Association of CD8+ T-cells with bone erosion in patients with rheumatoid arthritis.

Abstract

Bone erosion is a major problem worsening quality of rheumatoid arthritis (RA) patients' lives. However, causal factors responsible for bone erosion in RA have remained unclear. We aimed to examine genetic variants conferring bone erosion in RA using a Korean genome-wide association study (GWAS) and to search for possible biological mechanisms underlying the development of bone erosion. We obtained genome-wide single nucleotide polymorphism (SNP) data for 711 Korean RA patients using Illumina HapMap 550v3/660W arrays. Associations between SNPs and bone erosion status based on the Steinbrocker staging system were examined using multivariate logistic regression.

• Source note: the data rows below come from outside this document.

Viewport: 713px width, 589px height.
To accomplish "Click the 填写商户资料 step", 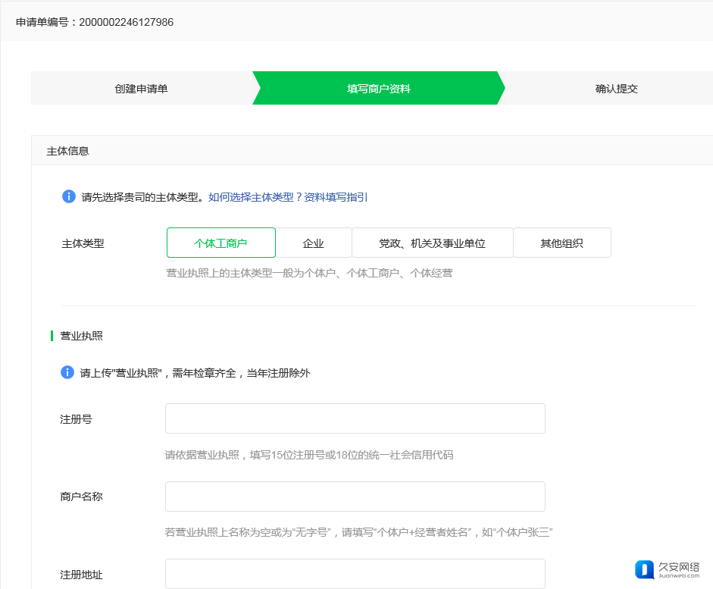I will [378, 89].
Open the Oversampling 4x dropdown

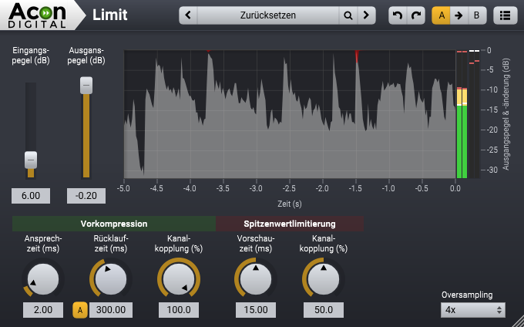coord(473,310)
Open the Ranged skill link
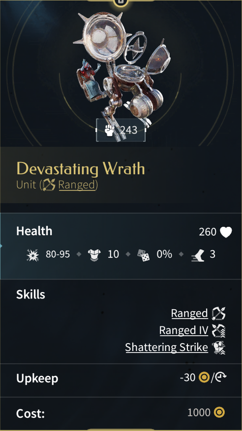The height and width of the screenshot is (431, 242). coord(189,313)
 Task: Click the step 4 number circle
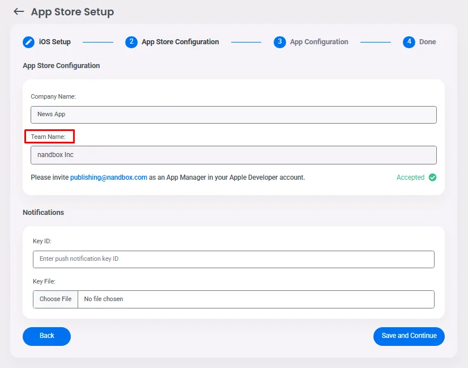pos(409,42)
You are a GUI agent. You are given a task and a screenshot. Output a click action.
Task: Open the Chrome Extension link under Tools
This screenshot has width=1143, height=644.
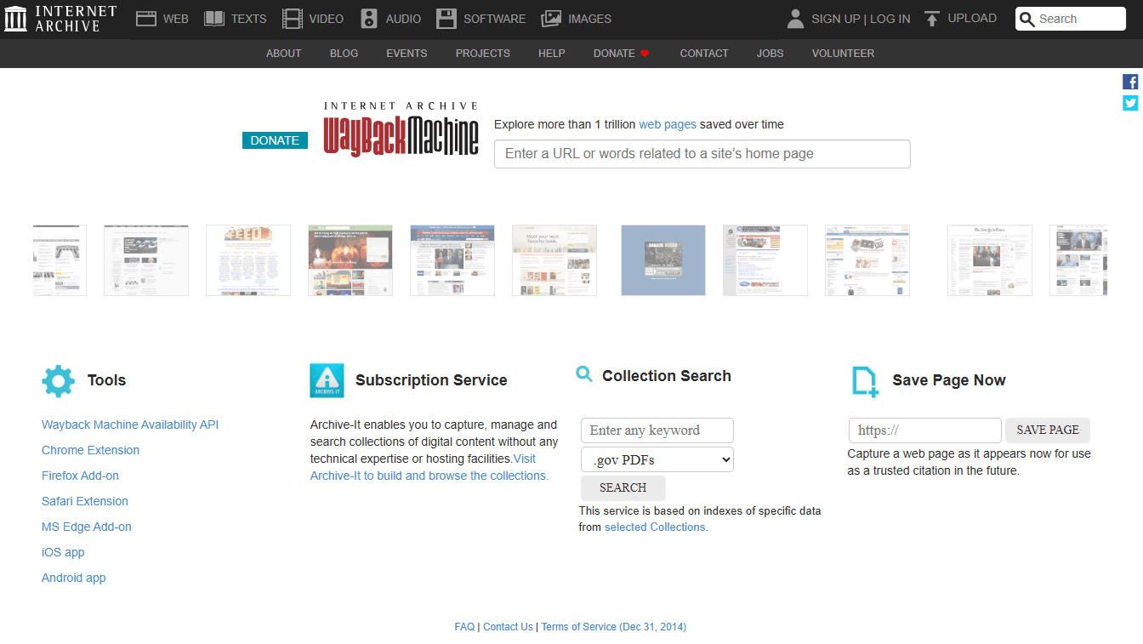[x=90, y=449]
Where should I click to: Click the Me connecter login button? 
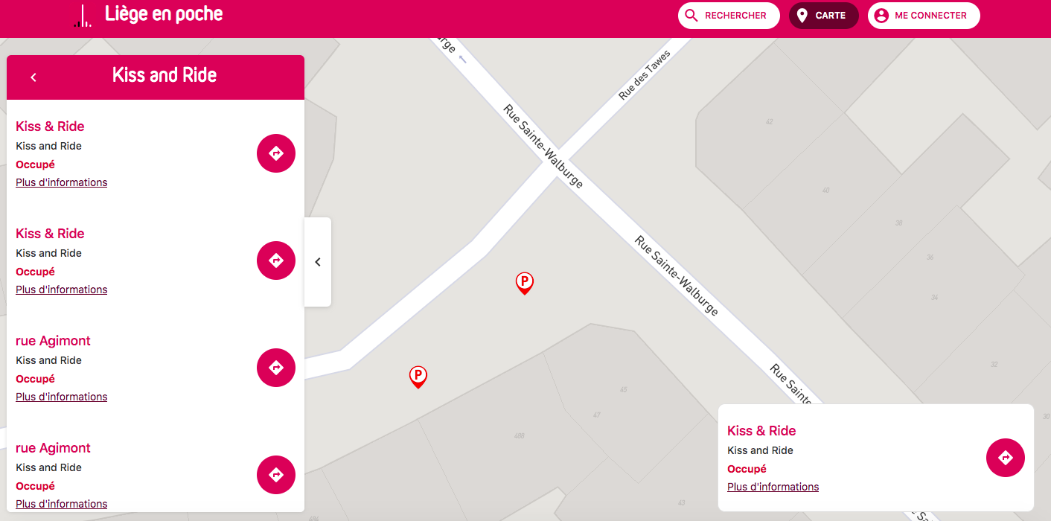pyautogui.click(x=924, y=16)
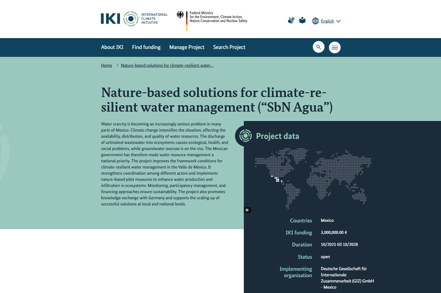Open site search with the magnifier icon
441x293 pixels.
pyautogui.click(x=318, y=47)
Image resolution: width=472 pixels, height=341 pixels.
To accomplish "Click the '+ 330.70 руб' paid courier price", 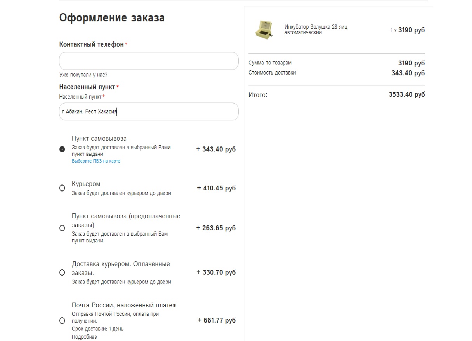I will [x=216, y=272].
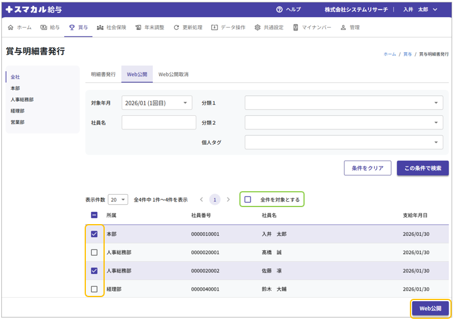The width and height of the screenshot is (454, 320).
Task: Select 人事総務部 in the department list
Action: 22,100
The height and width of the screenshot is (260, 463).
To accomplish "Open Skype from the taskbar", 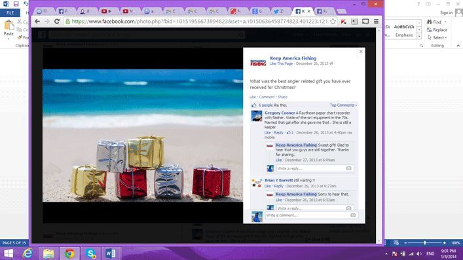I will click(91, 253).
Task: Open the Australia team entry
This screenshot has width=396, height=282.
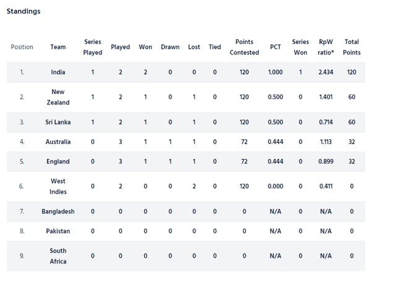Action: click(x=58, y=142)
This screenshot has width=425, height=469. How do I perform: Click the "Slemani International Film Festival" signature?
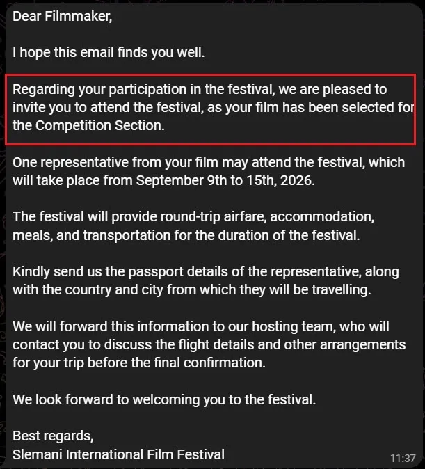(x=118, y=454)
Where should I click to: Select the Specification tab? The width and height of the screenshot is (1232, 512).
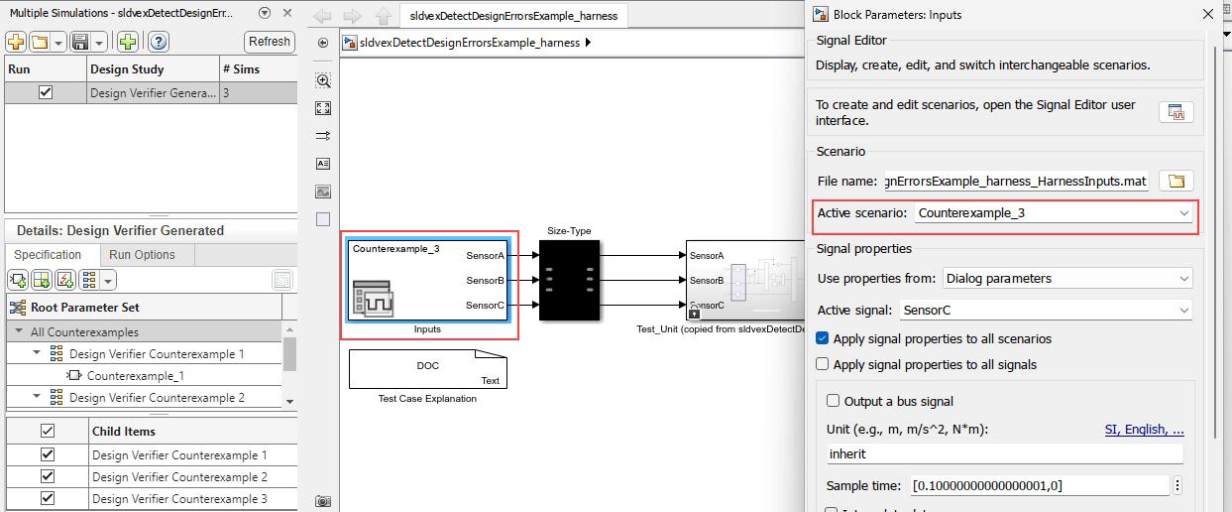pos(48,255)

Cell-type-specific enrichment of the epigenomic chromatin annotation H3K4me3 at the bone erosion associated variants was further investigated using National Institute of Health Roadmap Epigenomics data. As we tested the associations between 439 289 SNPs and bone erosion in 385 patients with erosive RA and 326 with non-erosive RA, none of the tested SNPs reached the genome-wide significance threshold, although many loci showed modest genetic effect on bone erosion status with suggestive association (e.g., rs2741200 [P = 3.75 × 10-6 ] in the SLA-TG locus and rs12422918 [P = 4.13 × 10-6 ] in SRGAP1). However, the top-ranked SNPs and their linked proxies, which were mostly located in non-coding variants, were significantly co-localized with the highly tissue-specific regulatory marker H3K4me3 in CD8+ memory T-cells (P = 0.014). Although, there was no large-effect variants associated with bone erosion in our GWAS, we have shown that CD8+ memory T-cells may have relevance with bone erosion in patients with RA through the analysis of ChiP-seq data.